▶ _Supplied material_
········

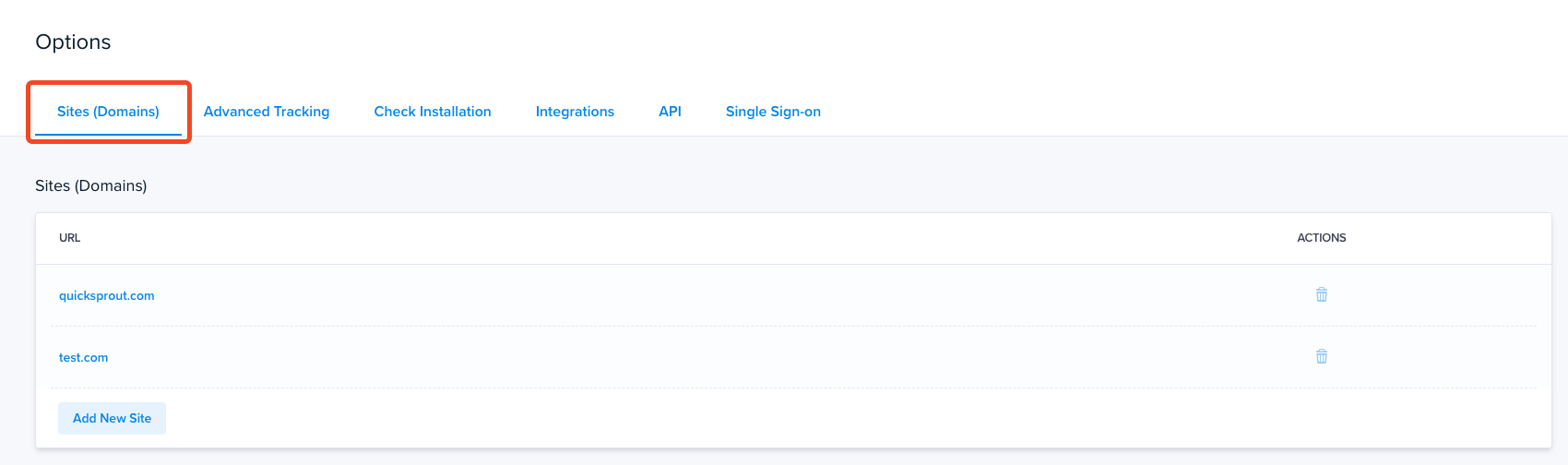Viewport: 1568px width, 465px height.
Task: Select the Sites (Domains) tab
Action: [108, 112]
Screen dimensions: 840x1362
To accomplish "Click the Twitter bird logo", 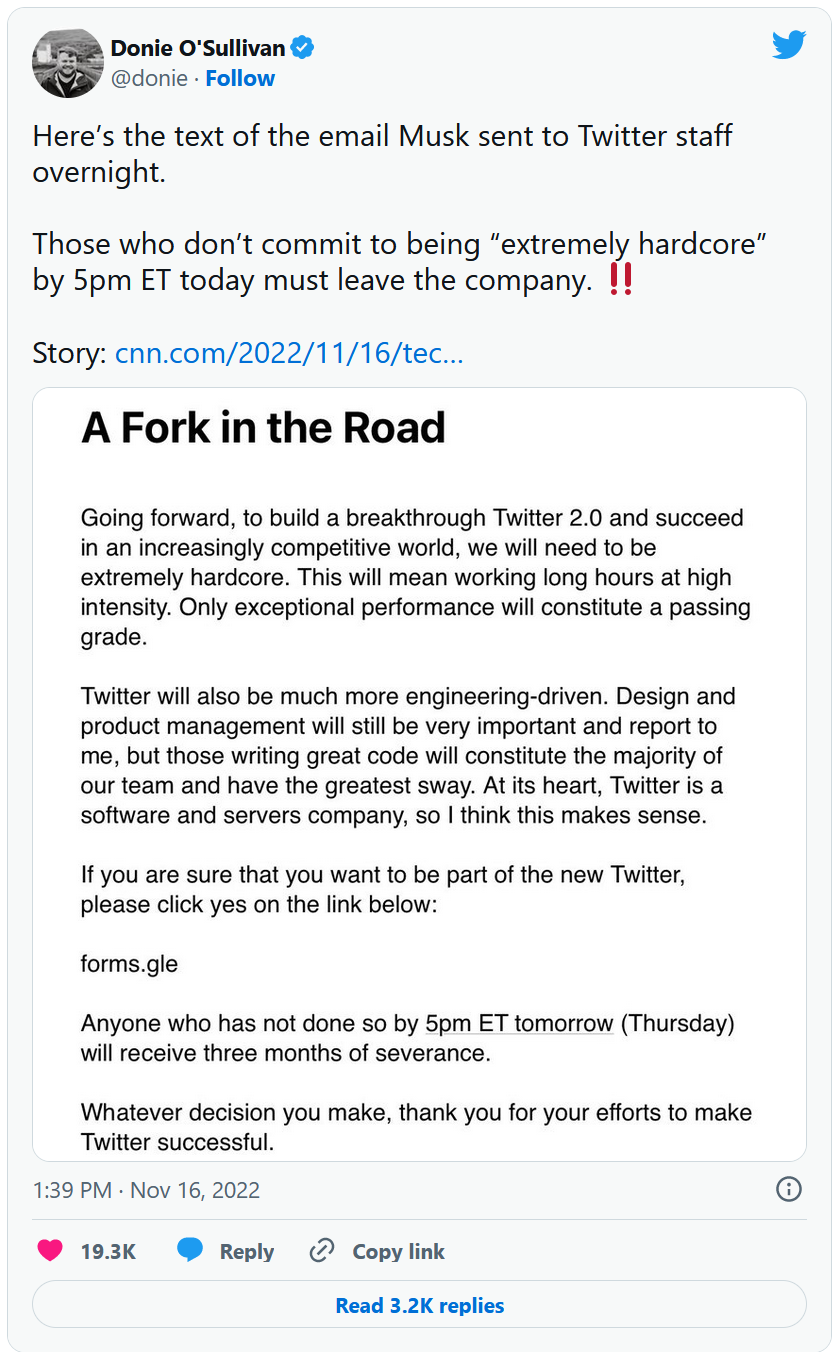I will [x=789, y=45].
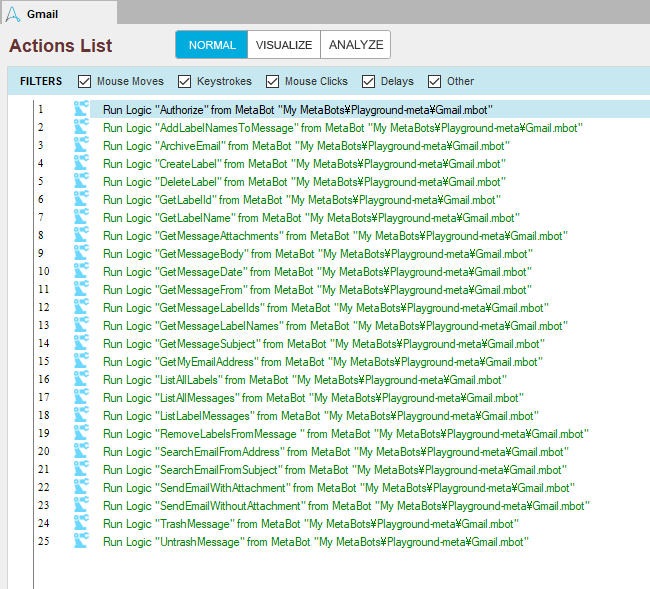
Task: Switch to the VISUALIZE view
Action: (284, 45)
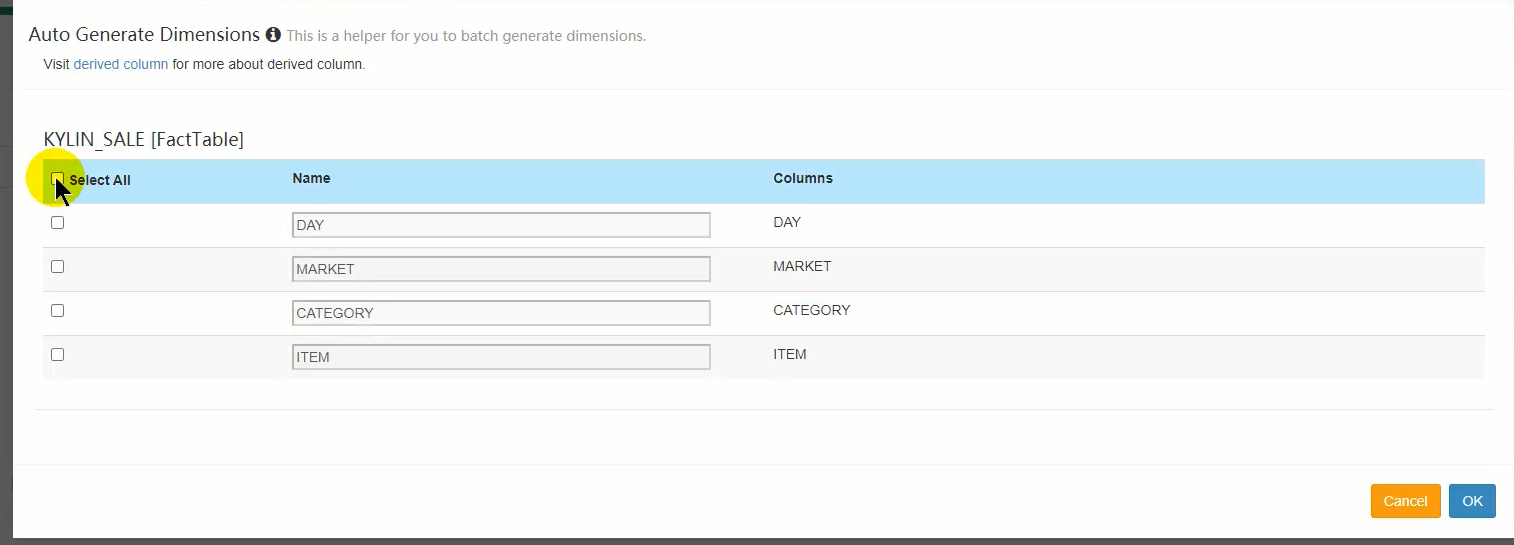Check the DAY row checkbox
This screenshot has height=545, width=1514.
(58, 222)
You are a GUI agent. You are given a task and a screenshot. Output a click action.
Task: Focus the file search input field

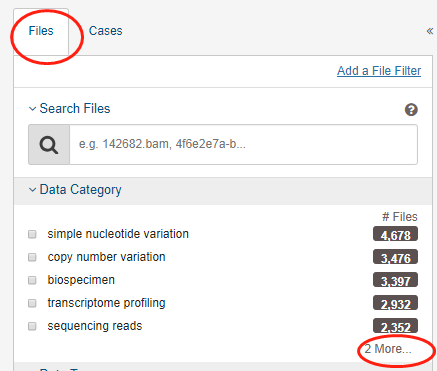pos(243,145)
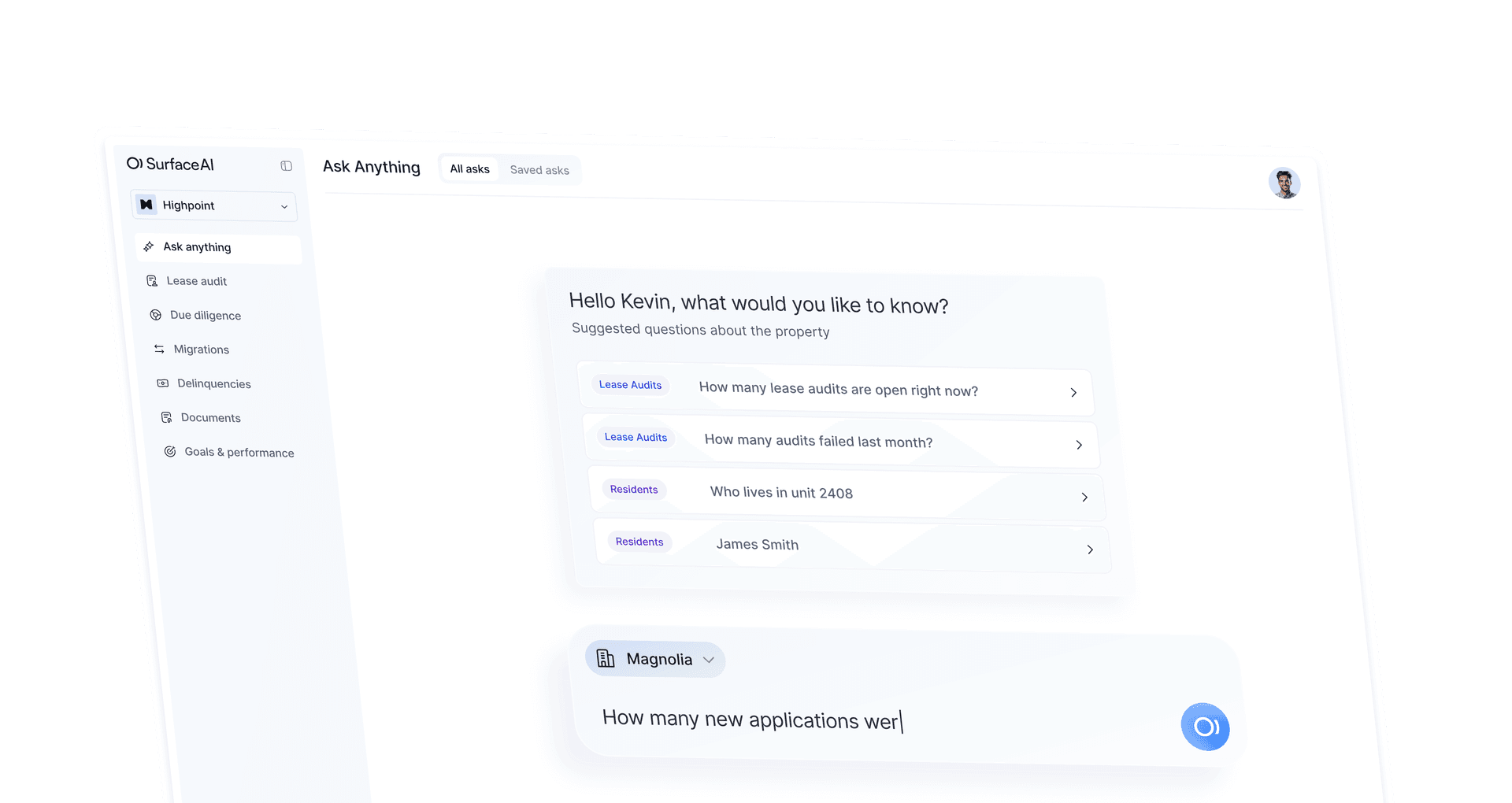Open the James Smith suggestion chevron
Viewport: 1512px width, 803px height.
click(x=1090, y=550)
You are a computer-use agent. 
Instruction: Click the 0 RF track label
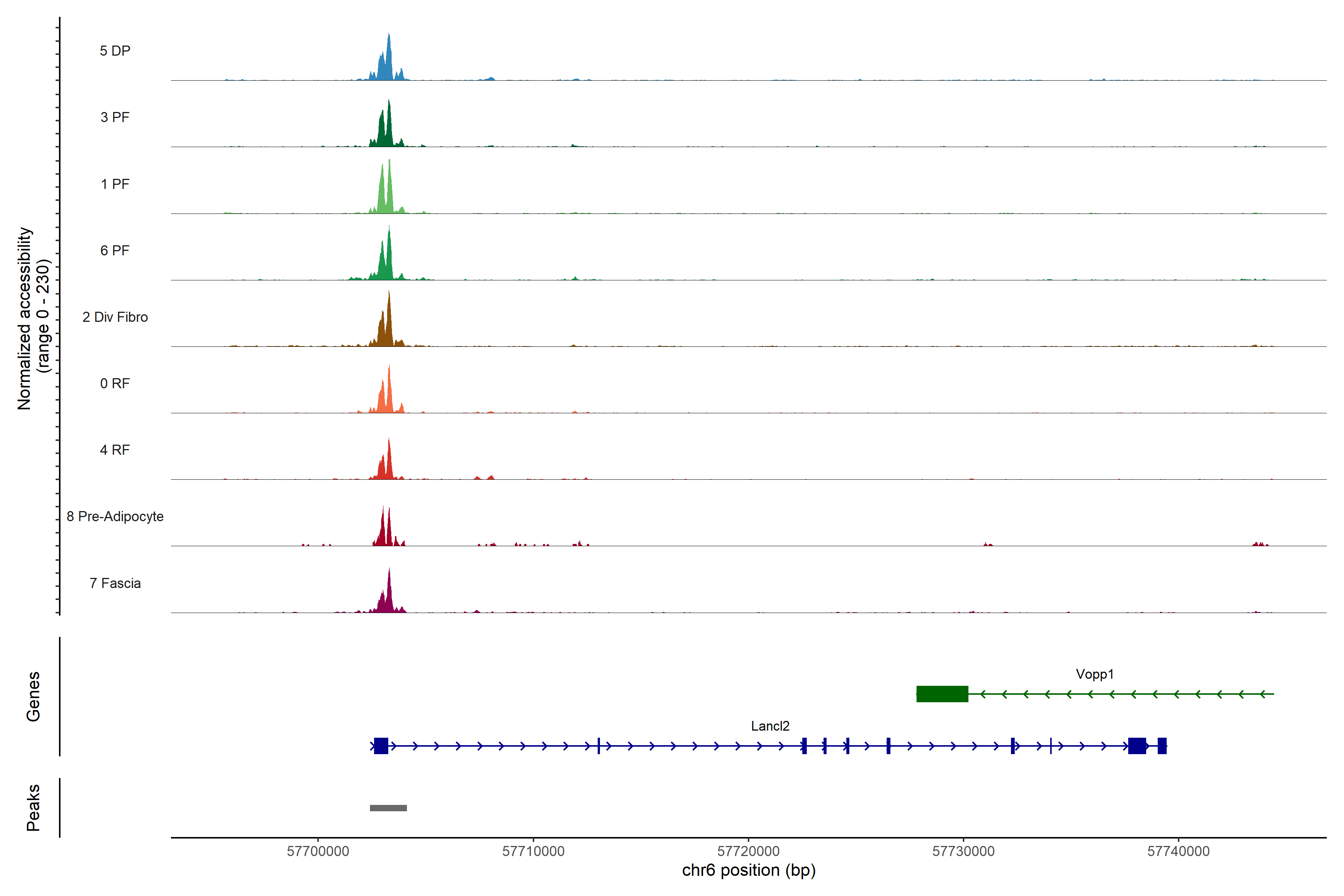click(x=115, y=383)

········

▶ _Instructions for the task_
Rescale the part of the records that opens with the line containing "You are a computer-use agent." and runs through the end of the records. Write out all of its lines again, requests included, with every coordinate in the answers multiplied by 0.85 and rounded to a whole number (halves round up), and leave the pictures out.

▶ _Result of this task_
You are a computer-use agent. 
Instruction: Click the 0 RF track label
click(x=98, y=326)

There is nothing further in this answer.